They are white and feathery. To be totally honest with you, I never really paid much attention to whether I was standing or otherwise. I'm pretty sure that I'm standing most of the time, though. When they come out of my back, it's from an area just below my shoulderblades and it's a sensation somewhere between pleasure and pain. I can't think of anything to compare it to. Flying is the coolest friggin feeling in the world, though! When you fly, can you feel your wingstrokes? The wind on your skin and through your hair and feathers? It's absolutely amazing.

----------


## nerve

oops **slaps forehead** why did i think he was talking to Seri? *duh!*

eh...



> it's a sensation somewhere between pleasure and pain[/b]



like a sore muscle?

----------


## Serinanth

Not annoying in the least   ::D:  ITs cool when I can tell people about these experiences. I cant just tell anyone yknow they just look at me like im nuts.... oh wait... hehe I keep forgettin I am   ::mrgreen::

----------


## jill1978

I've only had one lucid dream where I'm leading someone....There is a pathedic looking girl and I ofer to walk her home, but I warn her that I'm only dreaming and if I dissapear I must have woke up

----------


## nerve

::lol::  

"I'm only dreaming, so if i dissapear, it means i've woken up.."

"Ok"

**starts walking**

*dissapears*

"....Hello?....um...  ::shock::  crap..."

----------


## wasup

I have a few questions for you.  You talk about this and I changed what I want to do in my 4th lucid dream (my next one).  Also, did anyone ever try having 360 degree periperipheral vision?  I wondered how that would feel and can one of you experts try it and tell me what it's like?  Thanks.  Truly awesome about what you said Seri.

----------


## Serinanth

::D:  

If you manage to get 360 vision keep a barf bag by your bed, you might wake yoruself up with vertigo and the spinz

During OBE I noticed I have an expanded field of view but not 360, that would be weird, I think there might be a limit to what my visual perception can handle. 

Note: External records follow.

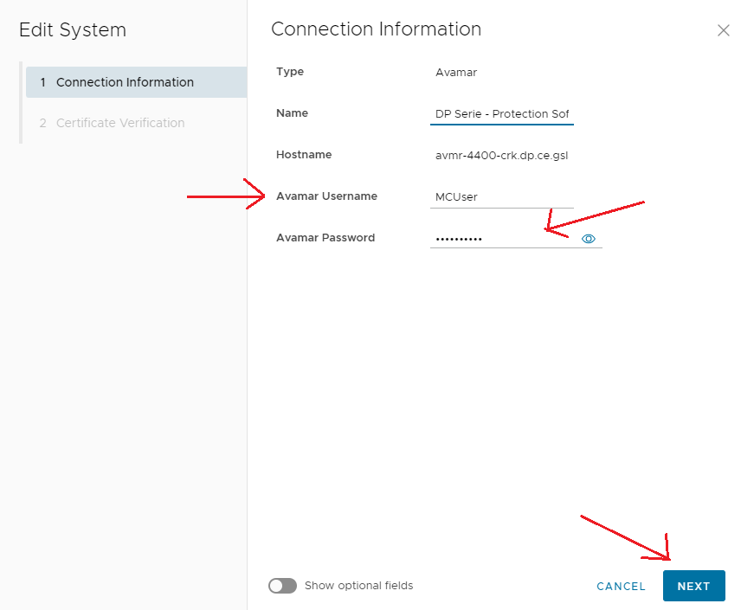Click the NEXT button in the dialog footer
Viewport: 741px width, 610px height.
pyautogui.click(x=693, y=586)
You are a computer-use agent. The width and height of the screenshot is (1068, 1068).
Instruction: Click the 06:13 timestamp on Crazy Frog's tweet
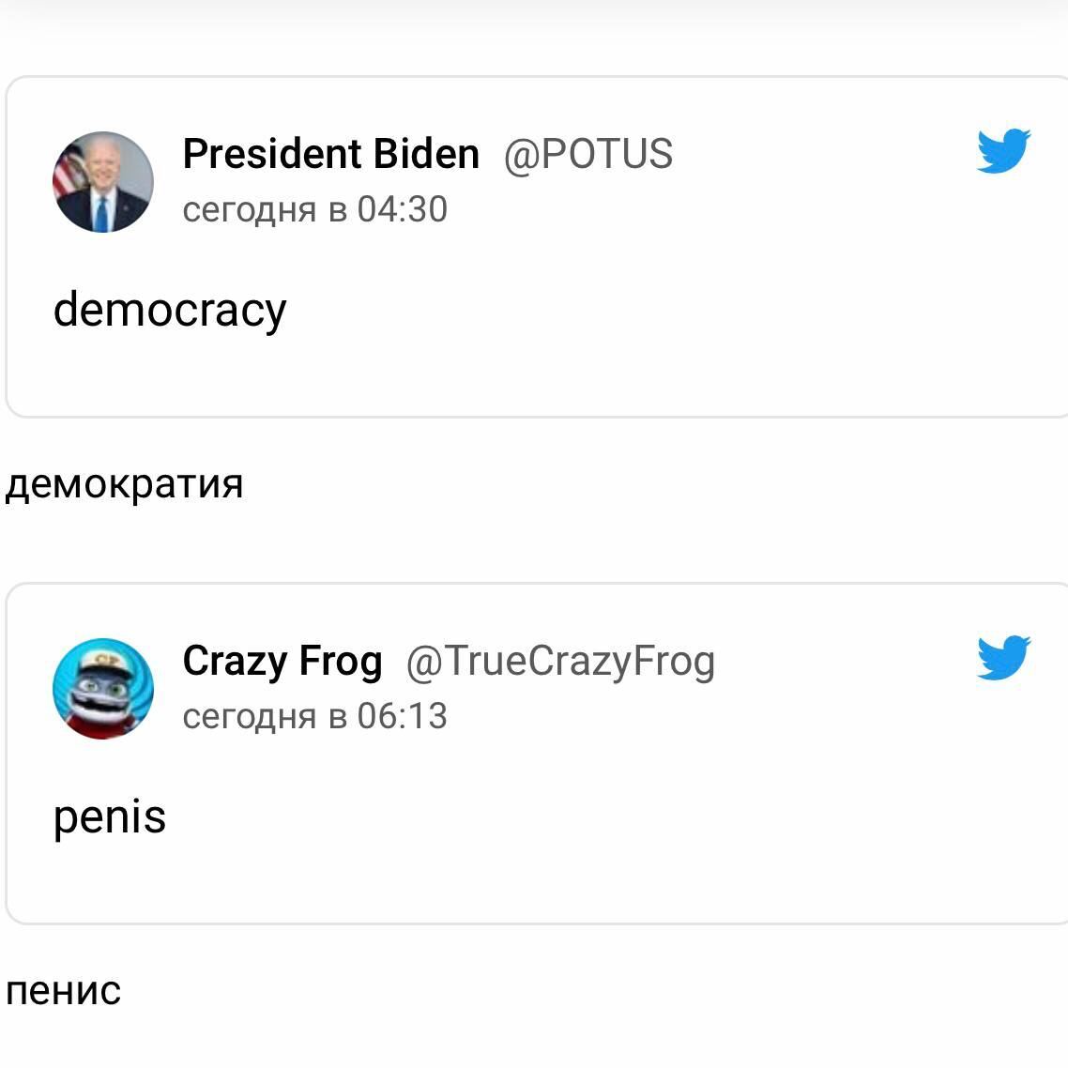coord(402,716)
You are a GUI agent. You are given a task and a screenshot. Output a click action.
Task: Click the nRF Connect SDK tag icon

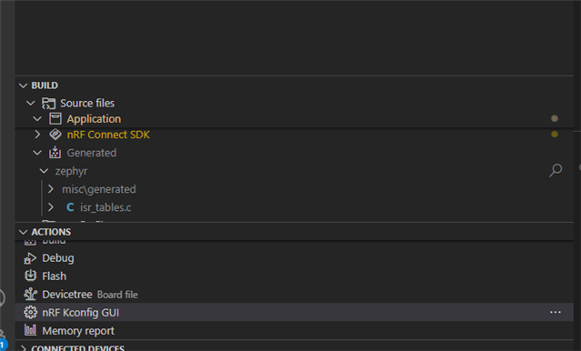pyautogui.click(x=55, y=135)
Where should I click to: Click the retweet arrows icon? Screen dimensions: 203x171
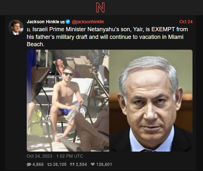pyautogui.click(x=49, y=165)
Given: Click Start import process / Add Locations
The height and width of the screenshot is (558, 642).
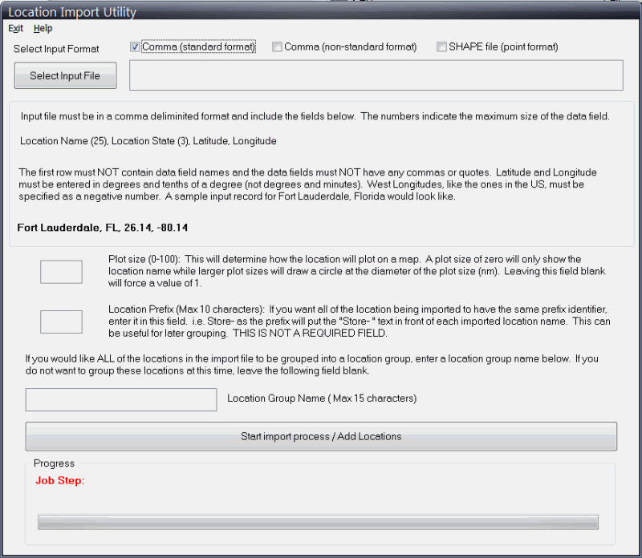Looking at the screenshot, I should pyautogui.click(x=321, y=437).
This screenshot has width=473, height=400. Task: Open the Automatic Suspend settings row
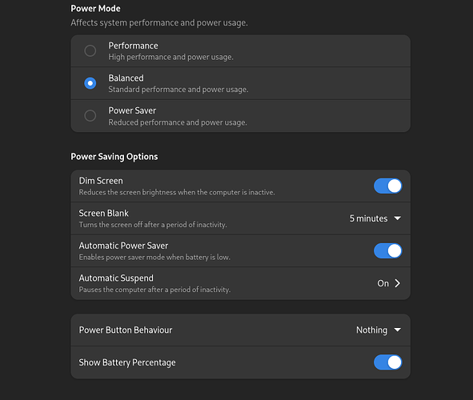(x=240, y=283)
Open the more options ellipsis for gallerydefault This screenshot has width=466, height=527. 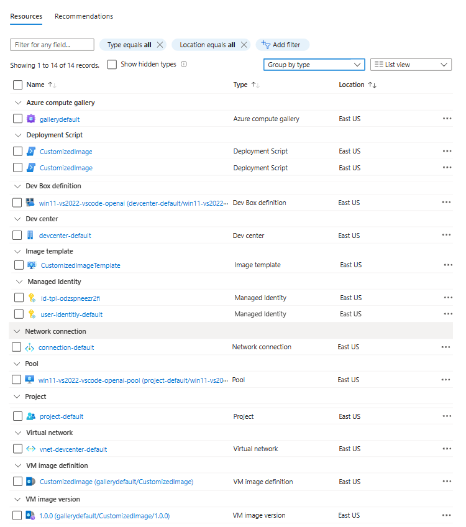pos(447,119)
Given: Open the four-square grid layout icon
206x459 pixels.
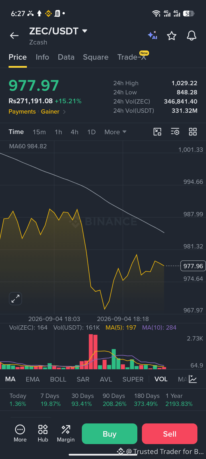Looking at the screenshot, I should click(193, 132).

What would happen if you made a sphere 12 foot in diameter and lined the interior with a reflective surface so that it was perfectly mirrored on the inside, what would happen if you were inside of it with a light, what the hell would that look like?

----------


## wasup

Good description of the vision question.  That was what I was thinking too; I didn't know how someone could handle that and what it would look like .

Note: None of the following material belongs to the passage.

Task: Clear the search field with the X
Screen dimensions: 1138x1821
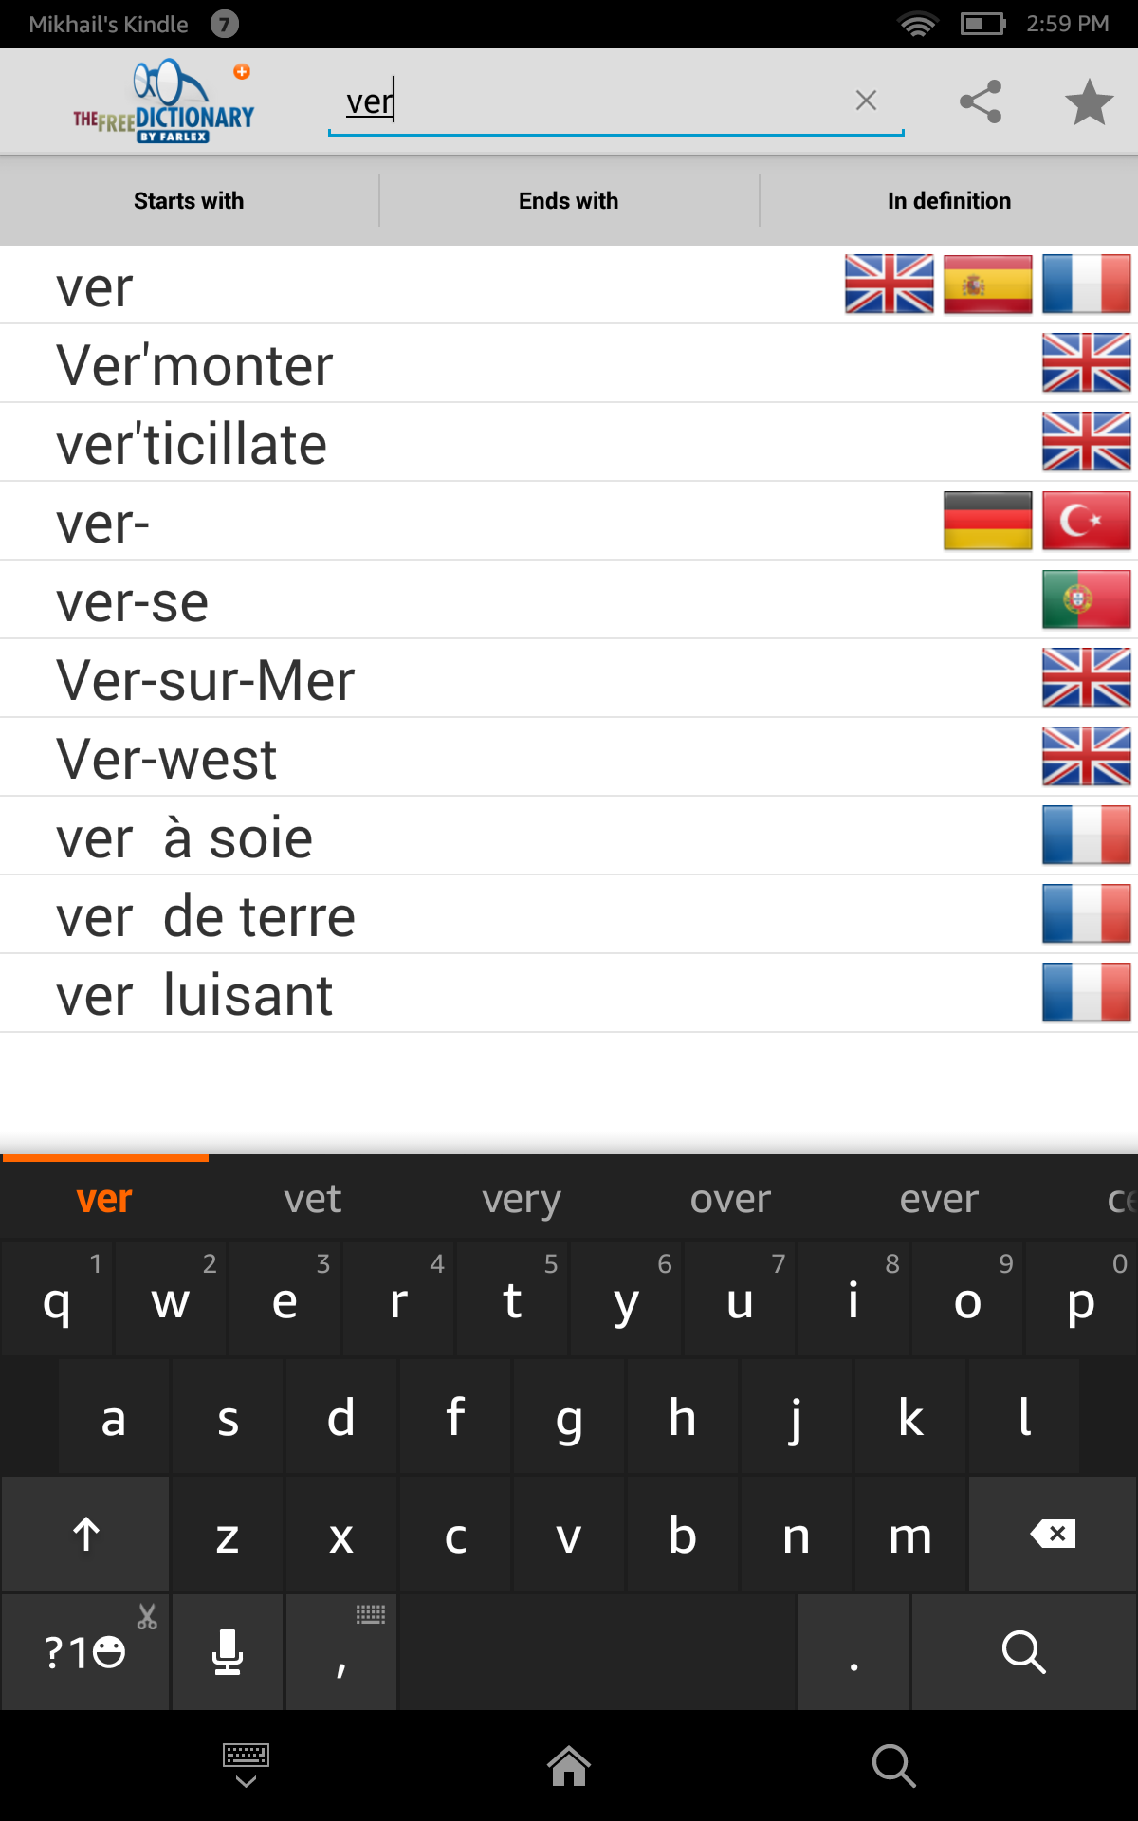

To answer your question (the weird one) there is this site that has and answer to that (it is the actual site I learned what lucid dreaming was).  It said that (do flashlights give off uv rays?) it would keep bouncing and since it had no where to go it would multiply, make it very, increasingly bright and hot and then melt everything.  Also, in a lucid dream you should try that with a laser pointer!  That would be so cool!


http://www.skytopia.com/ <<<<<<<<<That's the site, check it out it has a bunch of useless information that you will never need.

----------


## froggey

> _Originally posted by wasup_
> *(do flashlights give off uv rays?)*



No, cos if they did you couldd tan yourself with one  ::shock::   ::lol::

----------


## Serinanth

Actually My thought of the sphere if made into a small handheld device I wondered if you could make a sort of light grenade.

----------


## nerve

360 vision? i'm sick just thinking about it...

----------


## Serinanth

it would be like a flashbang

Disorient so you can make a move without killing anyone

Would make pesky vampires go poof?

 8)   ::D:

----------


## nerve

i'm a vampire! fear me!






<this pointless post brought to you by paperdoll-ep>

----------


## Serinanth

There are older and much more dangerous things than vampires in existance...Things that find vampires disttastefull

<==



AQnd no not the suffed animal patchwork variety   ::D:   ::twisted::

----------


## nerve

hmmph...  ::roll::

----------


## xaldarin

:::muffin:::

----------